Every family has its recipes, its own spin on classic dishes. Whether it’s spaghetti sauce or green chile or dumplings. In the case of Nana’s Dim Sum & Dumplings, most of the recipes were handed down through the generations to Kelly Liu, who is part of a group of several friends and business partners behind the growing restaurant chain.

“The beautiful thing about Nana’s is that because it is so consistent across the locations, people think it must be owned by a big corporate entity,” said Esther Kang, a spokesperson for the ownership group. “But it is literally made up of friends and family who have known each other for decades and who raised their kids together and who grew up in their own parents’ restaurants.”
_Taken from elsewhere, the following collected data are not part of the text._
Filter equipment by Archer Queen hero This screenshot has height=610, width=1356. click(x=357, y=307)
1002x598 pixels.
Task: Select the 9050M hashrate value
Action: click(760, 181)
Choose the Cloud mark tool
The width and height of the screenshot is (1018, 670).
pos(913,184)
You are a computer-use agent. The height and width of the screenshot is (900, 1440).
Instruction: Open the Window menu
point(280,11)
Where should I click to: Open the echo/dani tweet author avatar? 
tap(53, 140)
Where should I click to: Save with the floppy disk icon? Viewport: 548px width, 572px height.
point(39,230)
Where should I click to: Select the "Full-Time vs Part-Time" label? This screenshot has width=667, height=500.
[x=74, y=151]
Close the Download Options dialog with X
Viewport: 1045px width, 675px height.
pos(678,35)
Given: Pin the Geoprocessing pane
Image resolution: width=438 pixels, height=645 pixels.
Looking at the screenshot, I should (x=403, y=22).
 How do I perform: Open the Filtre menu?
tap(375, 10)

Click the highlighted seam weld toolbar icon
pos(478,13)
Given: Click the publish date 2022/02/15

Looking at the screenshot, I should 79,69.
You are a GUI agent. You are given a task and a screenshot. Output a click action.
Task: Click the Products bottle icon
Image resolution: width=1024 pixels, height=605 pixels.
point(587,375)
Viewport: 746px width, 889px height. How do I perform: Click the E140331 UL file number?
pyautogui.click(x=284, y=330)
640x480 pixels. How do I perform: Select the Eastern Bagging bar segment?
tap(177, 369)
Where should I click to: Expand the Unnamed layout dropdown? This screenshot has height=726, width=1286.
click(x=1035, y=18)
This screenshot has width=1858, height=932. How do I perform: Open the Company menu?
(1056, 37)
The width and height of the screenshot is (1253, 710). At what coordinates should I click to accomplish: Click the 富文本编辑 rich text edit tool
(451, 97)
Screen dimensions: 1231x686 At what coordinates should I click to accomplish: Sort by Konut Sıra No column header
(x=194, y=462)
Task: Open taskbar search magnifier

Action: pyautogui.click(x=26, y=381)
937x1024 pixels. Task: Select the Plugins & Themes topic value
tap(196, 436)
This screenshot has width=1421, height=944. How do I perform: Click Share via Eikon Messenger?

Nana’s opened its fifth location, at 9328 Jordan Road in Parker, on May 28, just two months after cutting the ribbon on its fourth location, at 2005 Clinton St. in Aurora. The owners have three other spots of varying sizes, including the original at 3316 Tejon St. in Denver, one at 2495 S. Havana St. in Aurora, and another at 1125 13th St. in Boulder.

They have concrete plans to open three more, at 180 W. 10th Ave. in Denver’s Golden Triangle neighborhood, at 1895 Democracy Point in Colorado Springs, and at 125 Ken Pratt Blvd. in Longmont. They are also looking for more locations, Kang said.

While Americans are used to dim sum restaurants — from San Francisco to Denver to New York City — that feature servers wheeling carts loaded with Chinese specialties through large spaces, Nana’s took a different approach, focusing on the food itself. So, rather than carts, customers will find open windows into the kitchen where employees are hand-rolling dumplings.

Someone’s hands are making these, just like your mother or grandmother or grandfather or father or uncle,” Kang said. “The dumplings are literally being made and steamed and served right there. If you go in and order seven things you’ve got to be ready to eat, because it’s coming out hot and it’s coming out fast. Most of it is meant to be shared.”And dumplings are very much the specialty here, from the “thumblings,” which are bite-sized, pan-fried dumplings, to xiao long bao (soup dumplings) in various forms, shu mai, steamed barbecue pork buns and classic pan-fried or steamed dumplings.

But Nana’s has plenty of other offerings, like the stellar mapo tofu, beef pancake rolls, and honey chicken feet — something that’s “not on every menu,” Kang pointed out.

Seasonal dishes this summer include: braised beef shank simmered in chili oil, dried chilies, jalapeño, and garlic; and pan-seared sea bass glazed in oyster sauce and seasoned soy.

Kang said Nana’s owners are also excited about serving dim sum outside of the Federal Boulevard and west Denver neighborhoods where they are traditionally found.

“If there is a place, there can be dumplings. That is the spirit of the team,” she explained. “Denver has a way of really nurturing and uplifting something they enjoy. You won’t find entire cities filled with Chinese food, but when you do something really well, it is the same as other cities.”

In the end, the owners want Nana’s to “taste like home,” she concluded. “Other restaurants have paved the way because (their owners) wanted to assimilate and belong. And now, belonging also looks like mapo tofu or honey chicken feet or signature bao.”